# Stated exercise
Reproduce everything from the start of the records down to the line with "tap(565, 942)", including that line. Leave the pictures out of your copy.

▬▬▬▬▬▬▬▬▬▬

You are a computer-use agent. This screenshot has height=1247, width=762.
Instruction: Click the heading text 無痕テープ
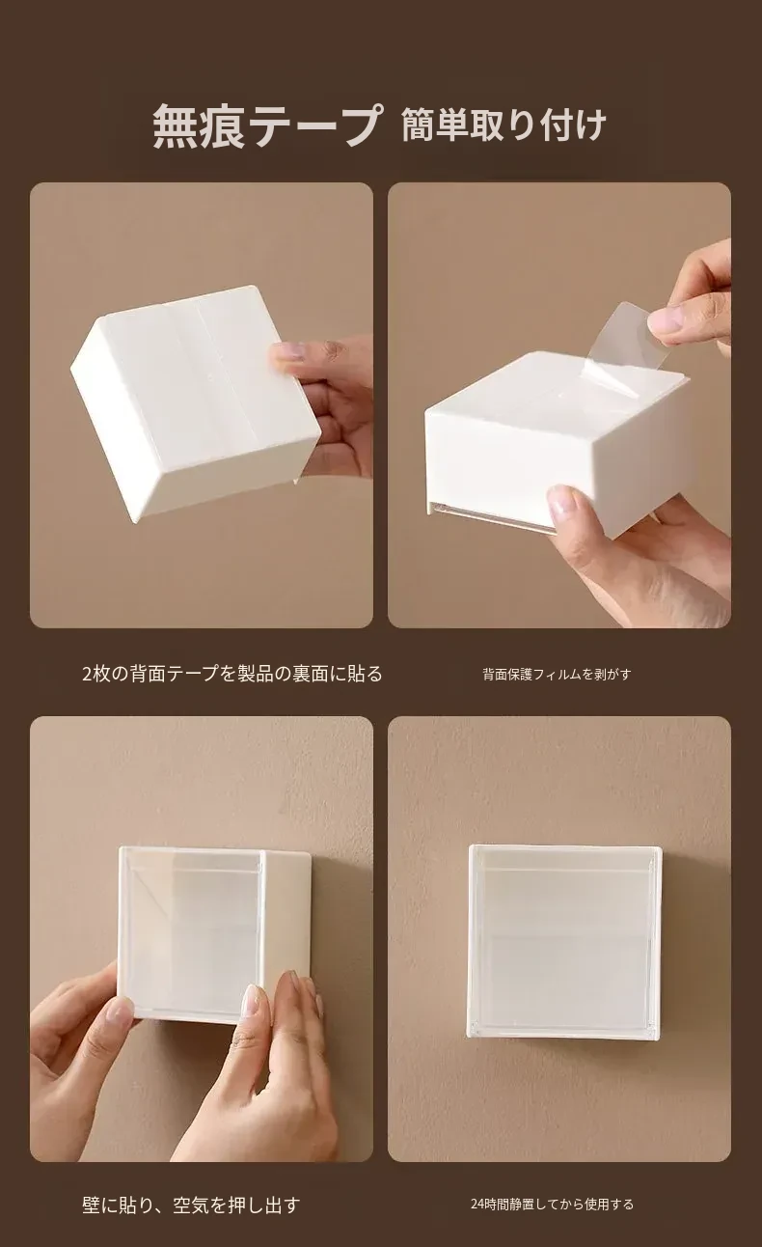tap(267, 126)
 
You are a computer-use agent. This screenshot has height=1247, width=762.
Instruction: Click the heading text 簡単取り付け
tap(503, 126)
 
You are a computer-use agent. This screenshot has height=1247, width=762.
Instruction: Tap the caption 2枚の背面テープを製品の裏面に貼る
tap(231, 674)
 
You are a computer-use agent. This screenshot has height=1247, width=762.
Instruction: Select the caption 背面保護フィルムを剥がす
tap(557, 674)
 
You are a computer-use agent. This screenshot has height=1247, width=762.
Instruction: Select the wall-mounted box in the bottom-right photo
tap(565, 942)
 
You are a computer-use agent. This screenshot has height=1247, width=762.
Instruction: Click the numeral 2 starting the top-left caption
tap(88, 674)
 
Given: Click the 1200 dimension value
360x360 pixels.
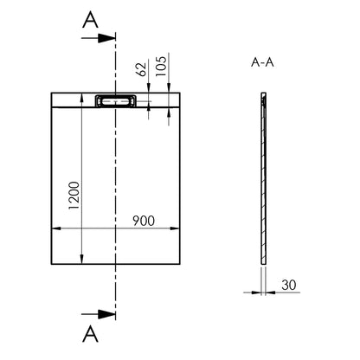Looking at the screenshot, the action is [74, 196].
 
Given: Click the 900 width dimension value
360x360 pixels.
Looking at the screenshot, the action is [144, 221].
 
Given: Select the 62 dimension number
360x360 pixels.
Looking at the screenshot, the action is [141, 69].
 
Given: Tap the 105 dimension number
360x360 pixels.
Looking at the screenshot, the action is [161, 66].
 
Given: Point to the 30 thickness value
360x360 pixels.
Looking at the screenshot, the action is [289, 285].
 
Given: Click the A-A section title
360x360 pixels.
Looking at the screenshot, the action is [262, 62].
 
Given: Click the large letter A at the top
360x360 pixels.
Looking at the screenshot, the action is [90, 20].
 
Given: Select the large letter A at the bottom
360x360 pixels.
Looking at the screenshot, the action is [90, 334].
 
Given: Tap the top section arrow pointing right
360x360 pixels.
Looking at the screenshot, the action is [99, 38].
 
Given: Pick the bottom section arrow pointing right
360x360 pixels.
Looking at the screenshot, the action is [99, 314].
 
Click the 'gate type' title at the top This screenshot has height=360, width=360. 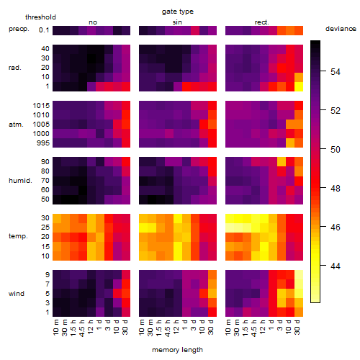click(178, 12)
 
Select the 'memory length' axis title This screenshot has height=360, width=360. click(177, 350)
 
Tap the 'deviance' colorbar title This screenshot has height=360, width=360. click(341, 29)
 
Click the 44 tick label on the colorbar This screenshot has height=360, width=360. click(336, 266)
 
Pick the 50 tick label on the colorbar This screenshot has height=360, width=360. click(336, 149)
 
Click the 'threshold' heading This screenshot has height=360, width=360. click(40, 17)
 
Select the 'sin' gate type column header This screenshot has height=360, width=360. click(177, 22)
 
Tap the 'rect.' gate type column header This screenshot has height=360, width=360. click(261, 22)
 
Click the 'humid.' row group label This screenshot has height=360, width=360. click(20, 181)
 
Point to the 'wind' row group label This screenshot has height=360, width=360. click(17, 294)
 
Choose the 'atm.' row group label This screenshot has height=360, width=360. click(16, 125)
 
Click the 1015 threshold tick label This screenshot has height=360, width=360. click(41, 106)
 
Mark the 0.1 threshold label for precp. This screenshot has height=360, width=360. click(44, 30)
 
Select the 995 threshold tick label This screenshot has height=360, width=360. click(43, 143)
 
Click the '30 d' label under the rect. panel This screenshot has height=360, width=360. click(297, 327)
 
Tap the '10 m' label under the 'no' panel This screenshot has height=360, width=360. click(55, 327)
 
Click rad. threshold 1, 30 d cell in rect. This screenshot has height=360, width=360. click(299, 86)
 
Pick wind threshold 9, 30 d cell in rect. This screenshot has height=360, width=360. click(299, 275)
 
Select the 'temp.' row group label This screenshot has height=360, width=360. click(18, 236)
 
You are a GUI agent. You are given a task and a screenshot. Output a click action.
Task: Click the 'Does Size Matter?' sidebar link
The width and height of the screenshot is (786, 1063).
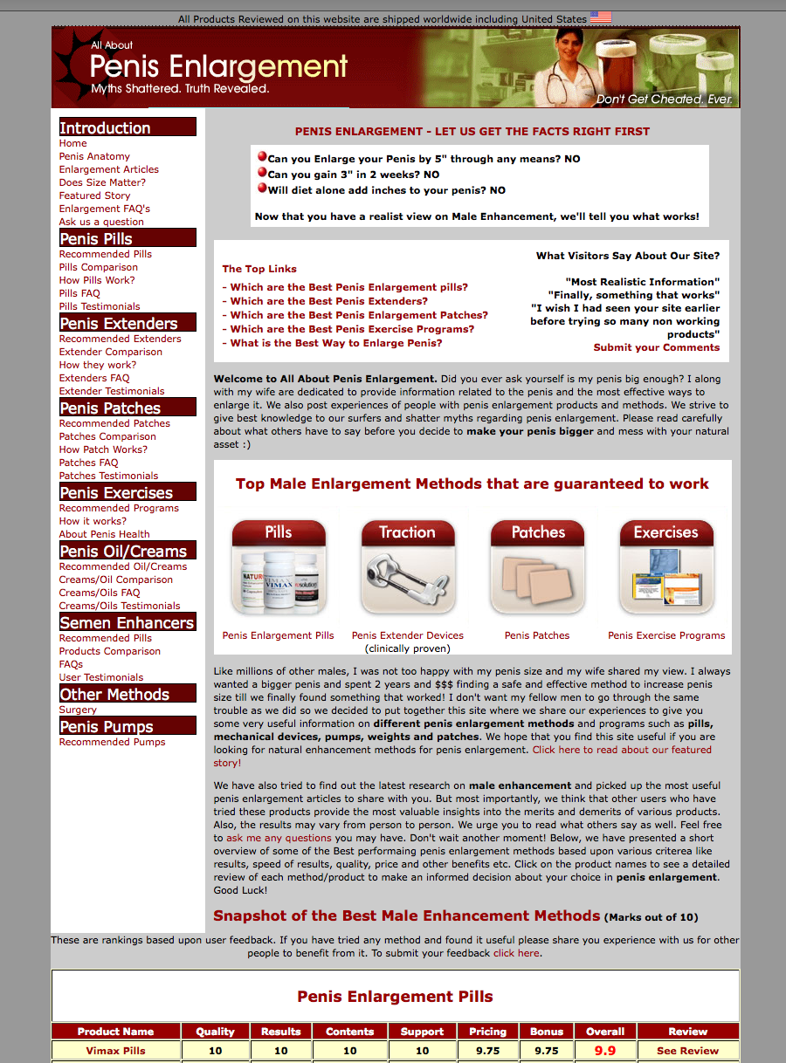(102, 182)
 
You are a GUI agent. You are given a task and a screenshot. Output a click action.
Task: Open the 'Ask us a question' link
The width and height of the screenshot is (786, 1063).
(101, 222)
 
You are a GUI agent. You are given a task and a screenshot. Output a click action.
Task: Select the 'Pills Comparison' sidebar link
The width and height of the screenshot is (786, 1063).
(99, 267)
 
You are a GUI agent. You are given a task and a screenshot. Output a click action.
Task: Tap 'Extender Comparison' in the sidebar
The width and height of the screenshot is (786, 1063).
(110, 352)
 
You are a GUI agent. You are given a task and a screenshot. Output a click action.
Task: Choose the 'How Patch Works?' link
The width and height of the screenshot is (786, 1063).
(103, 449)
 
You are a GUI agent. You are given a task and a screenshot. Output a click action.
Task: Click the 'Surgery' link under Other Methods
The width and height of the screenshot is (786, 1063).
(78, 710)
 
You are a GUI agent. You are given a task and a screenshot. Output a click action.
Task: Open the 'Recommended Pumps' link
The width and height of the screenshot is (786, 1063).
(112, 742)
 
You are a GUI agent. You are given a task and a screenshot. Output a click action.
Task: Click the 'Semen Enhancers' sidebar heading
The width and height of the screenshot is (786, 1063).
(127, 622)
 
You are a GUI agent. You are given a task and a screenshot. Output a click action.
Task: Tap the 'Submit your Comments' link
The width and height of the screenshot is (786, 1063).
(657, 347)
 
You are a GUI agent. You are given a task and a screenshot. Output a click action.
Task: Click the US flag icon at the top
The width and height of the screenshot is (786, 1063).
(601, 17)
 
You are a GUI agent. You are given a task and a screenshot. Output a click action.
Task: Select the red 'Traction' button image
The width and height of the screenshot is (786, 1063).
(407, 567)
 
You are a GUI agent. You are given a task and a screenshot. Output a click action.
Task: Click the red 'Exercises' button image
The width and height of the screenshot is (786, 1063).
(666, 567)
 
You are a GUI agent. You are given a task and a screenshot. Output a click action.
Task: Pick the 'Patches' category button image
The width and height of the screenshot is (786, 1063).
(537, 567)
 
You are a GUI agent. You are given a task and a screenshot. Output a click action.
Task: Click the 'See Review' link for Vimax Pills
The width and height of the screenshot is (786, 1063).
(687, 1051)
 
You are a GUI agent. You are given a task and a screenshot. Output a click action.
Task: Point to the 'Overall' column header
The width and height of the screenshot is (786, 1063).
(605, 1031)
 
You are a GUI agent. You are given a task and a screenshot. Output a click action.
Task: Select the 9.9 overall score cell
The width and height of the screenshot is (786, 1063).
(605, 1051)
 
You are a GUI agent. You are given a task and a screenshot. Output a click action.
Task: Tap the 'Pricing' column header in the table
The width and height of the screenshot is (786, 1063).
(487, 1031)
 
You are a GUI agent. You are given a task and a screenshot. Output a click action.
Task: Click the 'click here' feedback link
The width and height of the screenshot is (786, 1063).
(516, 953)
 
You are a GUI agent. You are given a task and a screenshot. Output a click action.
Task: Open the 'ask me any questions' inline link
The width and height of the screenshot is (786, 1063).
(272, 838)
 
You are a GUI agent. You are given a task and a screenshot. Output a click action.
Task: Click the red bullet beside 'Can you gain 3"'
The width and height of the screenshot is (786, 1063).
(262, 173)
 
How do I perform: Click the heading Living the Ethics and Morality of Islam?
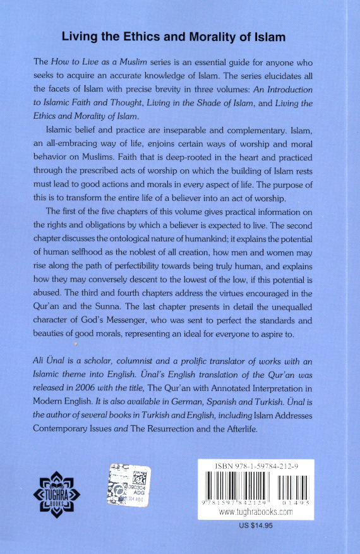(173, 37)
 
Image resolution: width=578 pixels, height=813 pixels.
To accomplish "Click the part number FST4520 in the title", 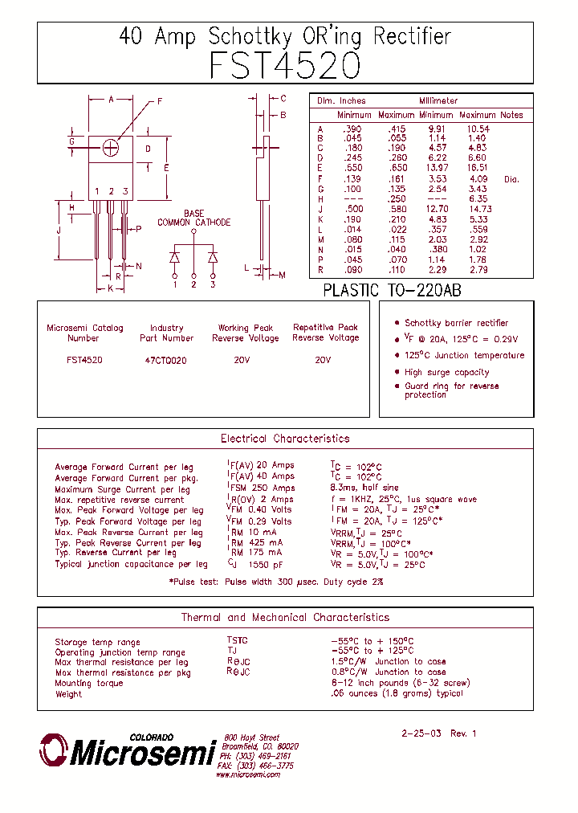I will pyautogui.click(x=285, y=66).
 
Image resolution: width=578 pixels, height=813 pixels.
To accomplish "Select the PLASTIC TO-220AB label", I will pyautogui.click(x=392, y=291).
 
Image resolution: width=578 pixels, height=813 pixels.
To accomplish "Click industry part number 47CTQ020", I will pyautogui.click(x=166, y=361).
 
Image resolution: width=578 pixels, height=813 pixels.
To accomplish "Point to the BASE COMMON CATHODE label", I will pyautogui.click(x=193, y=219).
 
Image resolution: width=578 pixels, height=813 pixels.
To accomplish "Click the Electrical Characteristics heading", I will pyautogui.click(x=285, y=439).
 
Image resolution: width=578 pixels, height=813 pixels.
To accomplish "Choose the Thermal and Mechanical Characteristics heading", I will pyautogui.click(x=285, y=618).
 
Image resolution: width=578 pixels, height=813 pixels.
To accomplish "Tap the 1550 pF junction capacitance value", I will pyautogui.click(x=264, y=565).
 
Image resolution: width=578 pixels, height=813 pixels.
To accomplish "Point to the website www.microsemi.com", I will pyautogui.click(x=248, y=774).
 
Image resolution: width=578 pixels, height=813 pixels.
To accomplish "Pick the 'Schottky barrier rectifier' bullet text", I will pyautogui.click(x=456, y=323).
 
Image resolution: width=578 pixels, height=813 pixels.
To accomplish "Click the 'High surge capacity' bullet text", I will pyautogui.click(x=446, y=373).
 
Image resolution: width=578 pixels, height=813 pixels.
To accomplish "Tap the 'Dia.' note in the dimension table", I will pyautogui.click(x=511, y=179).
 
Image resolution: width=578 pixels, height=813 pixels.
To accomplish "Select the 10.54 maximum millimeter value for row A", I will pyautogui.click(x=477, y=129).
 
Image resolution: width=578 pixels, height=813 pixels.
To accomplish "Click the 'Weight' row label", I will pyautogui.click(x=68, y=694).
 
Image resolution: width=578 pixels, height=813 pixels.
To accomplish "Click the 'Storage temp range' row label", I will pyautogui.click(x=97, y=642).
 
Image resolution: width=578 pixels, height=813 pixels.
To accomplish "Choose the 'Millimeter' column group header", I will pyautogui.click(x=438, y=101).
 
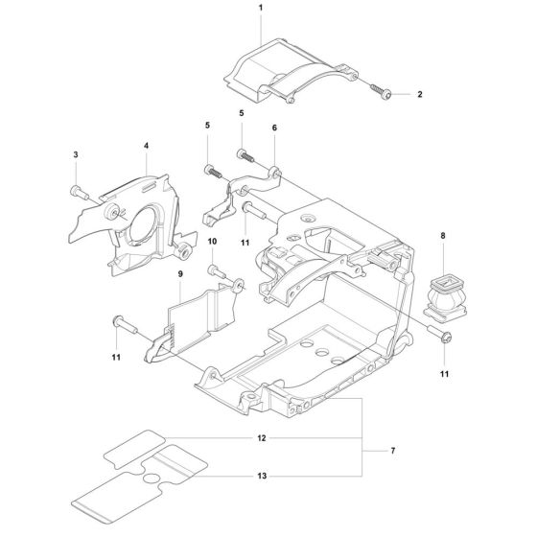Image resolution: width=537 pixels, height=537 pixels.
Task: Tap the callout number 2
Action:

▬▬▬▬▬▬▬▬▬▬

# Correct result
You are a computer-use agent. This screenshot has height=1247, width=762.
Instruction: Click the heading text 無痕テープ
tap(267, 126)
 
You are a computer-use agent. This screenshot has height=1247, width=762.
Instruction: Click the heading text 簡単取り付け
tap(503, 126)
 
You are a computer-use agent. This screenshot has height=1247, width=762.
Instruction: Tap the caption 2枚の背面テープを製品の裏面に貼る
tap(231, 674)
 
You are a computer-use agent. This screenshot has height=1247, width=762.
Instruction: Select the caption 背面保護フィルムを剥がす
tap(557, 674)
 
You are a computer-use agent. This screenshot has height=1247, width=762.
Instruction: Select the wall-mounted box in the bottom-right photo
tap(565, 942)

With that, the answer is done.